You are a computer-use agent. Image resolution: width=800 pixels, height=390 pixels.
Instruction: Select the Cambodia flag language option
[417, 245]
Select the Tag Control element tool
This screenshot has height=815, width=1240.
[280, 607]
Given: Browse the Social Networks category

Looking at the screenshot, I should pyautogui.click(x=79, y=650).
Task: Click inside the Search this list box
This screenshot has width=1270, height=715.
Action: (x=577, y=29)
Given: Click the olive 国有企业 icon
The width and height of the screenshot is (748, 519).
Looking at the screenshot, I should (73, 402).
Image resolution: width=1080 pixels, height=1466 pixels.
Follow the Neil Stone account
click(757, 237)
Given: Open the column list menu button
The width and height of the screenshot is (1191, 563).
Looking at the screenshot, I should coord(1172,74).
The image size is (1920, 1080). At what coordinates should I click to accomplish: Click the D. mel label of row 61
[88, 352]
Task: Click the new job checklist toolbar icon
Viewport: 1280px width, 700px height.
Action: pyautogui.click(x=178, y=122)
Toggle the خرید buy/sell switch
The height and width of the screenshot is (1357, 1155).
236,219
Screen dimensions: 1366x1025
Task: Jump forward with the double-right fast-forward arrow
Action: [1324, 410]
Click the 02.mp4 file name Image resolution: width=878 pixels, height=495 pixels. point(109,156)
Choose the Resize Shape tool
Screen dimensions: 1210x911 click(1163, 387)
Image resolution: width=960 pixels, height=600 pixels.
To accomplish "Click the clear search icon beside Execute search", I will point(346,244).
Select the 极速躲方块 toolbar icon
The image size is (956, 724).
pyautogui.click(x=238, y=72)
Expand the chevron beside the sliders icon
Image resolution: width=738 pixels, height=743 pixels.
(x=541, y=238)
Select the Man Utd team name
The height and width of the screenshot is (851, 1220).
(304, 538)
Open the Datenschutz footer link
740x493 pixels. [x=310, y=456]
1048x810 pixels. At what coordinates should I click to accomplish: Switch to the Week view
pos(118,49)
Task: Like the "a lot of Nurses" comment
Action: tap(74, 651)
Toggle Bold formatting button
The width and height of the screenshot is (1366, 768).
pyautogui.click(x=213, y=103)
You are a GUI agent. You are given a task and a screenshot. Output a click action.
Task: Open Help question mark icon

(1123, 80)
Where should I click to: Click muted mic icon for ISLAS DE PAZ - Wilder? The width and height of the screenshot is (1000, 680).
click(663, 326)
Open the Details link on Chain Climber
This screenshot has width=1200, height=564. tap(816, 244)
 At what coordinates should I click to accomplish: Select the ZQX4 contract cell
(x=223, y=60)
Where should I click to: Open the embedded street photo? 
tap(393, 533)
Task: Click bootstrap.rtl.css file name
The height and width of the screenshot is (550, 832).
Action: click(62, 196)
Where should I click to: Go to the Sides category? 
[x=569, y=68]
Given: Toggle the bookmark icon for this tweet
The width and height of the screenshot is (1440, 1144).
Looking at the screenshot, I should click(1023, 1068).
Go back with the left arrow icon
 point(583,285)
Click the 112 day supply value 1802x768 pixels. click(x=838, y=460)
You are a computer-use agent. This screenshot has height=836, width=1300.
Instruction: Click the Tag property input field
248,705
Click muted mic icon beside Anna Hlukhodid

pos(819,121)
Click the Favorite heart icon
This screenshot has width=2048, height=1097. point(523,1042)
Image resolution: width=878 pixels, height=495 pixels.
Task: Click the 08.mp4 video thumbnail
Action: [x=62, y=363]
----
Task to carry out: Show all lines in the entries above where the string "button" appears.

Answer to this exercise:
Given: Open the column list menu button
Toggle Bold formatting button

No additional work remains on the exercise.